§ Requirement:
Begin at the line containing "Viewport: 700px width, 462px height." in the data below and go on through the line containing "Given: Select the 风险区 zone label", repeating each line exactly; include both ends and no other line.

[Stored records]
───
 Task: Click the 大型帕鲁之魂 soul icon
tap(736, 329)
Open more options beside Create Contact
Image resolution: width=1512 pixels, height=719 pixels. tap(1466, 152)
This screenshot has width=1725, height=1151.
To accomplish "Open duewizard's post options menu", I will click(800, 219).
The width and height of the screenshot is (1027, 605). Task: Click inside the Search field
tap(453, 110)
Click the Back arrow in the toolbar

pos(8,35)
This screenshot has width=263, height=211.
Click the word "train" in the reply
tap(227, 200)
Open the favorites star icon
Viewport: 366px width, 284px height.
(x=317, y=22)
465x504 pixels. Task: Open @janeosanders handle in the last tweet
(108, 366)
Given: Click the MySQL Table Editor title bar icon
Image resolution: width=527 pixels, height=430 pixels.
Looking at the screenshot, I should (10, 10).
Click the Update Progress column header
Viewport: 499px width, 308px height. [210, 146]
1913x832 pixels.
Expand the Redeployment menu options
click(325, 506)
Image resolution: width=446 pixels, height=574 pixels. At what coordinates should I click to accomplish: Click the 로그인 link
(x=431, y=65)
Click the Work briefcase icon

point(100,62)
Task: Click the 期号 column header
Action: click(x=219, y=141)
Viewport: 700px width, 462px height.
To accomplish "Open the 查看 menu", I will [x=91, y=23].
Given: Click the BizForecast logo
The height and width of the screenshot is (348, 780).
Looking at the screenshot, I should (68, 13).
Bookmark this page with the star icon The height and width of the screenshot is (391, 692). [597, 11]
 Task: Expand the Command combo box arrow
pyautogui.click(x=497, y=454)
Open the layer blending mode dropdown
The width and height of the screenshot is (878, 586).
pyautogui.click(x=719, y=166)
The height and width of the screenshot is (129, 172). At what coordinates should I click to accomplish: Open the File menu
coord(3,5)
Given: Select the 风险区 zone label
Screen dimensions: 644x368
───
§ Result of this task:
Viewport: 700px width, 462px height.
To accomplish "Open the 查看 menu", I will [x=91, y=23].
Given: Click the BizForecast logo
The height and width of the screenshot is (348, 780).
Looking at the screenshot, I should (68, 13).
Bookmark this page with the star icon The height and width of the screenshot is (391, 692). [597, 11]
 Task: Expand the Command combo box arrow
pyautogui.click(x=497, y=454)
Open the layer blending mode dropdown
The width and height of the screenshot is (878, 586).
pyautogui.click(x=719, y=166)
The height and width of the screenshot is (129, 172). At what coordinates should I click to accomplish: Open the File menu
coord(3,5)
Given: Select the 风险区 zone label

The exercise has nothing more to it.